Davalı İdare, usul ve hukuka aykırı olduğu iddiasıyla anılan Mahkemenin … tarih ve E:…, K:… sayılı kararının temyizen incelenip bozulmasını istemektedir.
Savunmanın Özeti : Savunma verilmemiştir.
D.Tetkik Hakimi : …
Düşüncesi : İdare Mahkemesince davalı İdarenin tazmin sorumluluğu belirlenirken hem hizmet kusuru ilkesine, hem de kamu külfetleri karşısında eşitlik ilkesine dayanılmıştır.
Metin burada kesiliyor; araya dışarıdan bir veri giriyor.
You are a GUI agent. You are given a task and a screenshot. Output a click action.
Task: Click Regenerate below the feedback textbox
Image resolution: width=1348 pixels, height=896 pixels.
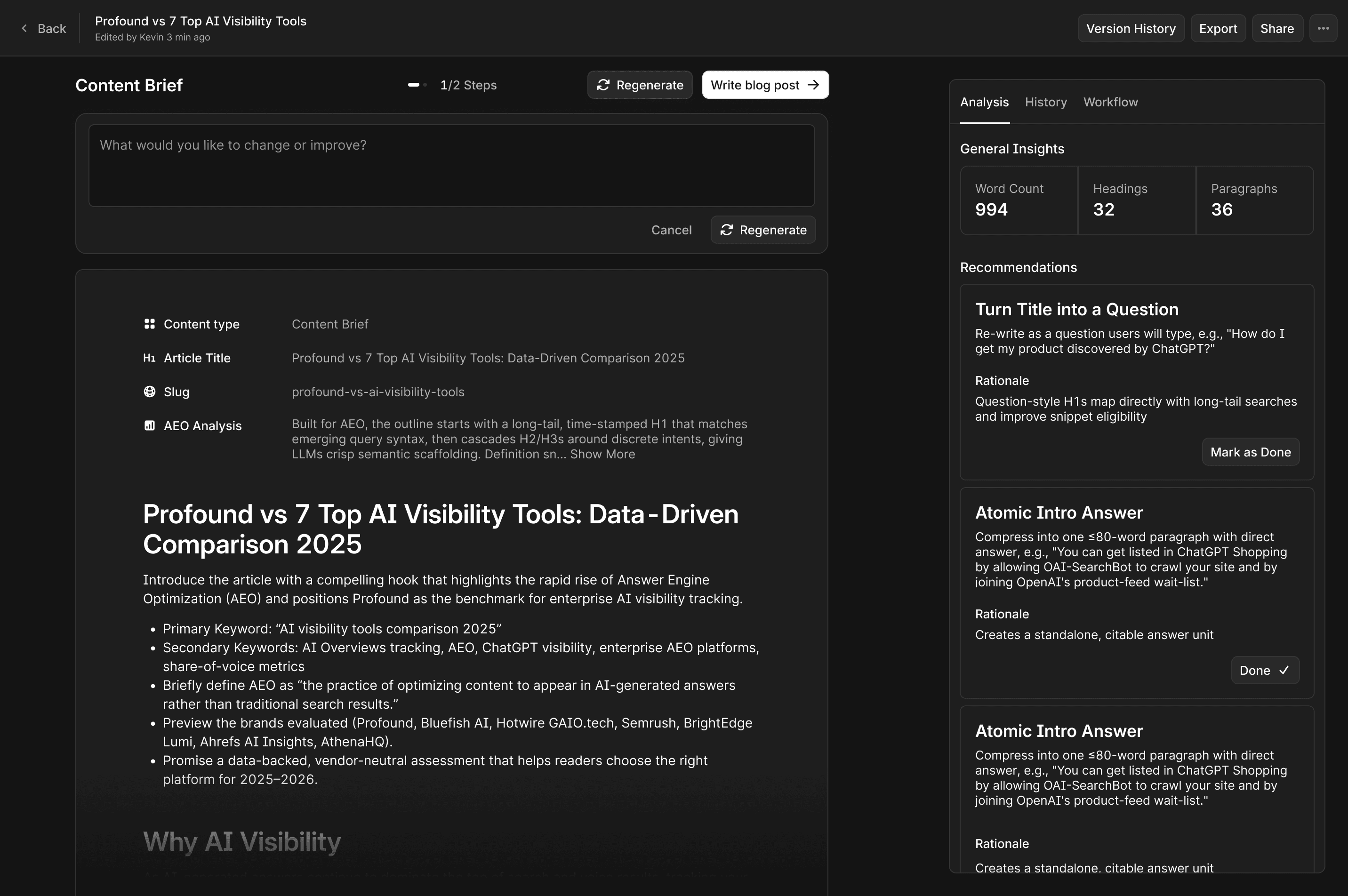tap(762, 230)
Ancak bir yandan kusur esasına dayanılarak hizmet kusurundan, bir yandan da idari kusur koşulu aranmadan idarenin sorumluluğundan söz etmeye olanak yoktur.
Dava dosyasının incelenmesinden davacının işyerinin daha önce de teröristlerce basılarak ateş açıldığı, şantiyenin şehir içmesuyu inşaatına ilişkin olduğundan davacı tarafından Belediye’ye başvurulup, güvenlik kuvvetlerine durumun bildirilerek güvenliğin sağlanmasının istenilmesine, Belediye Başkanlığınca durumun Kaymakamlığa bildirilmesine karşın gerekli önlemlerin alınmaması sonucu olayın meydana geldiği anlaşılmaktadır.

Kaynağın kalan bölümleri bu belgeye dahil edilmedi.